▶ Prompt:
Return exactly, please, the line that contains "Given: Click the Output panel header" and every line after it through the end of the material that follows, leaving pictures aside.

----------------------------------------

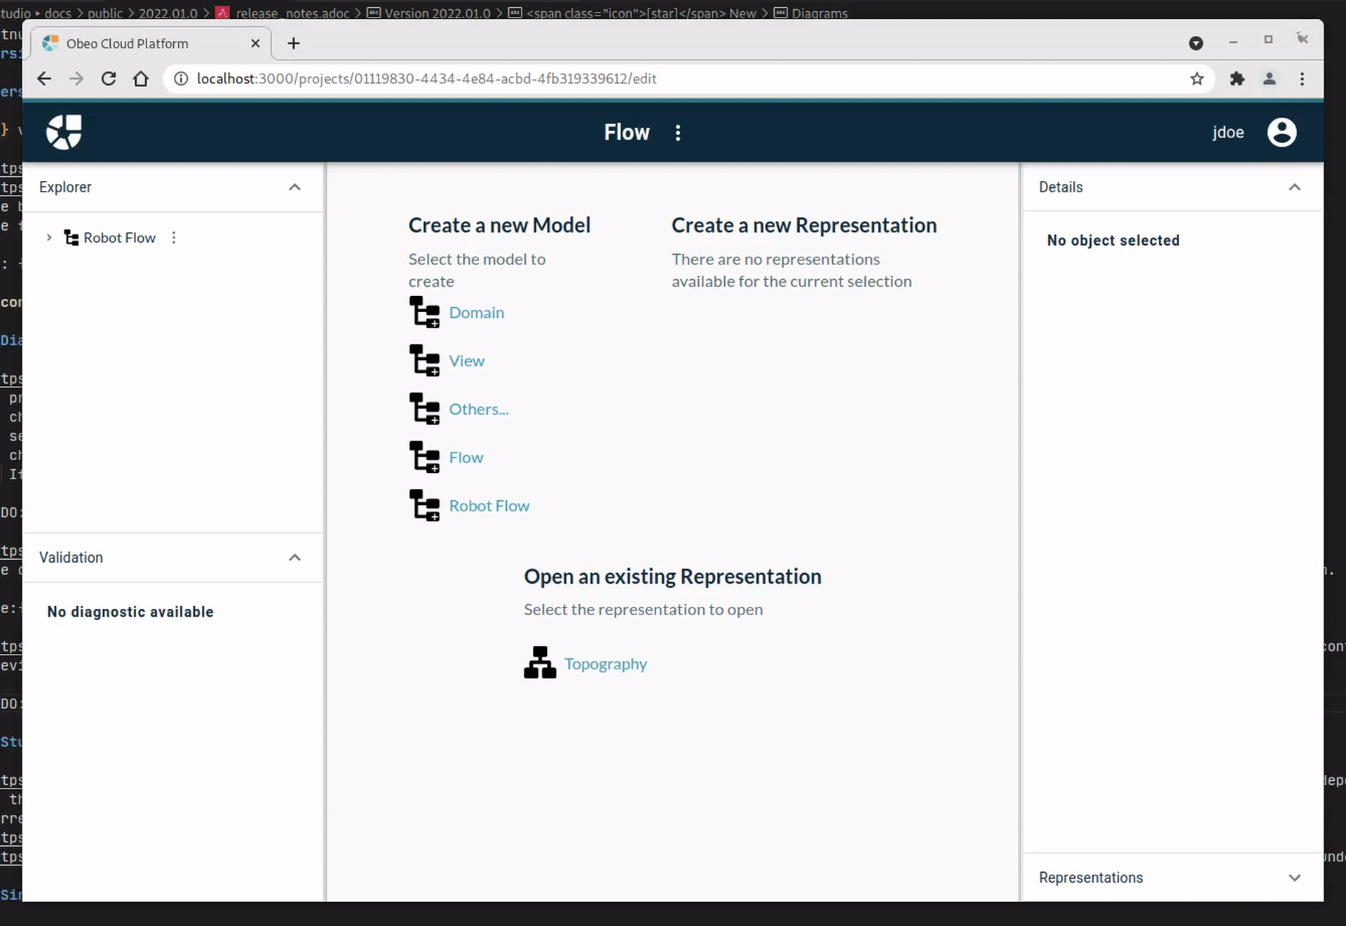Expand the Robot Flow tree item
The height and width of the screenshot is (926, 1346).
tap(49, 237)
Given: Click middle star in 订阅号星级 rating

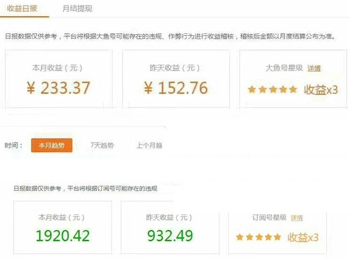Looking at the screenshot, I should coord(259,237).
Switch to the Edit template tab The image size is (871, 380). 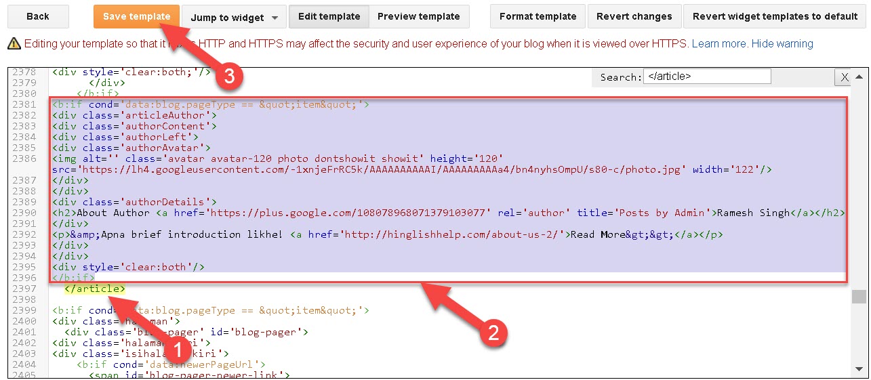(x=329, y=16)

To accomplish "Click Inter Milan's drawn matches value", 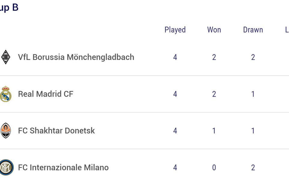I will point(253,167).
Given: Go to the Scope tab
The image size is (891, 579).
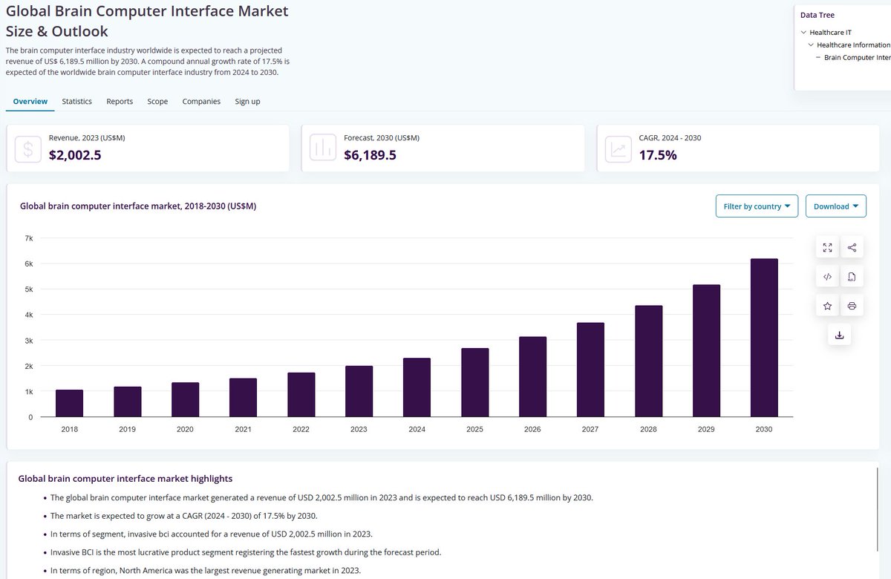Looking at the screenshot, I should click(157, 101).
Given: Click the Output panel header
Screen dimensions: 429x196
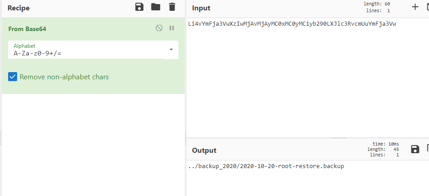Looking at the screenshot, I should 204,150.
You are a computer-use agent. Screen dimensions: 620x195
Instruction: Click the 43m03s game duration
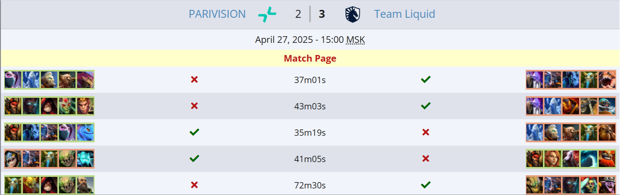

----------------------------------------

▶ Result for this exercise:
Given: Click the Output panel header
Screen dimensions: 429x196
Looking at the screenshot, I should 204,150.
You are a computer-use agent. Screen dimensions: 620x195
Instruction: Click the 43m03s game duration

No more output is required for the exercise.